Hitchcock aber gehörte einem andern Geschlecht an, bezeichnete eine andere Stufe in der Entwicklung der Welt. Seine Traditionen waren weniger konkret und ohne Ehrfurcht, und er sagte: »Nein, das darf nicht geschehen, Sipsu. Du bist jung, und das Leben hat dir noch so viel Freude zu bieten. Der Hexendoktor ist ein Tor, und seine Wahl ist schlecht. Das darf nicht geschehen.«

Sie lächelte: »Das Leben ist uns nicht gnädig aus vielen Gründen. Erstens hat es uns zwei, den einen weiß und den andern rot erschaffen, und das ist schlimm. Dann ließ es unsere Wege sich kreuzen, und jetzt trennt es sie wieder, und wir können nichts tun. Früher einmal, als die Götter zornig waren, kamen deine Brüder ins Lager.

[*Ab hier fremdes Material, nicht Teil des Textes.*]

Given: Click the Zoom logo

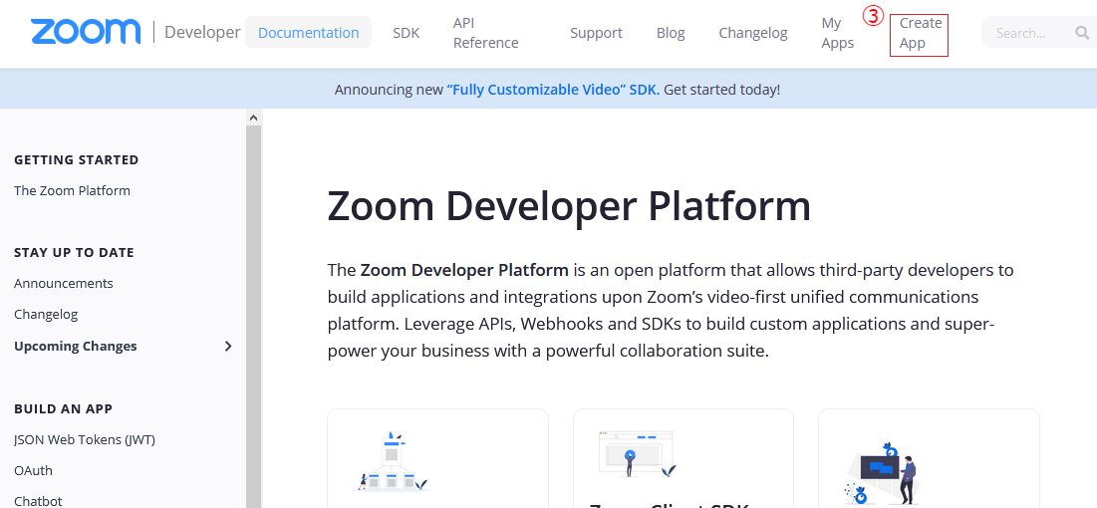Looking at the screenshot, I should pos(86,32).

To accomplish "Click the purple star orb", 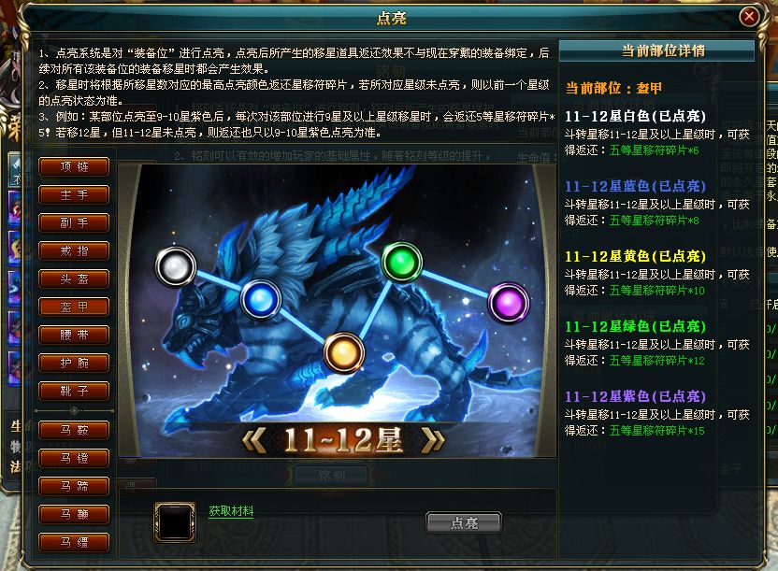I will [x=509, y=303].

Es waren ihrer drei, große weiße Männer, und sie sagten – es darf nicht geschehen. Aber kurz darauf waren sie tot, und es geschah doch.«

Hitchcock gab durch ein Nicken zu erkennen, daß er hörte, und er wandte sich halb um und erhob die Stimme. »Hört nun her, Leute! Sie wollen drüben im Lager Dummheiten machen und Sipsu ermorden. Was sagt ihr dazu?«

Wertz sah Hawes an, und Hawes beantwortete den Blick, aber keiner von ihnen sagte etwas. Sigmund beugte den Kopf und streichelte den Schäferhund, der zwischen seinen Knien stand. Er hatte Shep mitgebracht, als er kam, und legte großen Wert auf das Tier. In Wirklichkeit war es ein junges Weib, an das er immer dachte, und dessen Bild er in dem kleinen Medaillon auf der Brust trug. Sie hatte ihm den Hund und ihren Segen mitgegeben, als sie sich zum Abschied küßten, ehe er auf seine Nordlandsfahrt zog.

»Was sagt ihr dazu?« wiederholte Hitchcock.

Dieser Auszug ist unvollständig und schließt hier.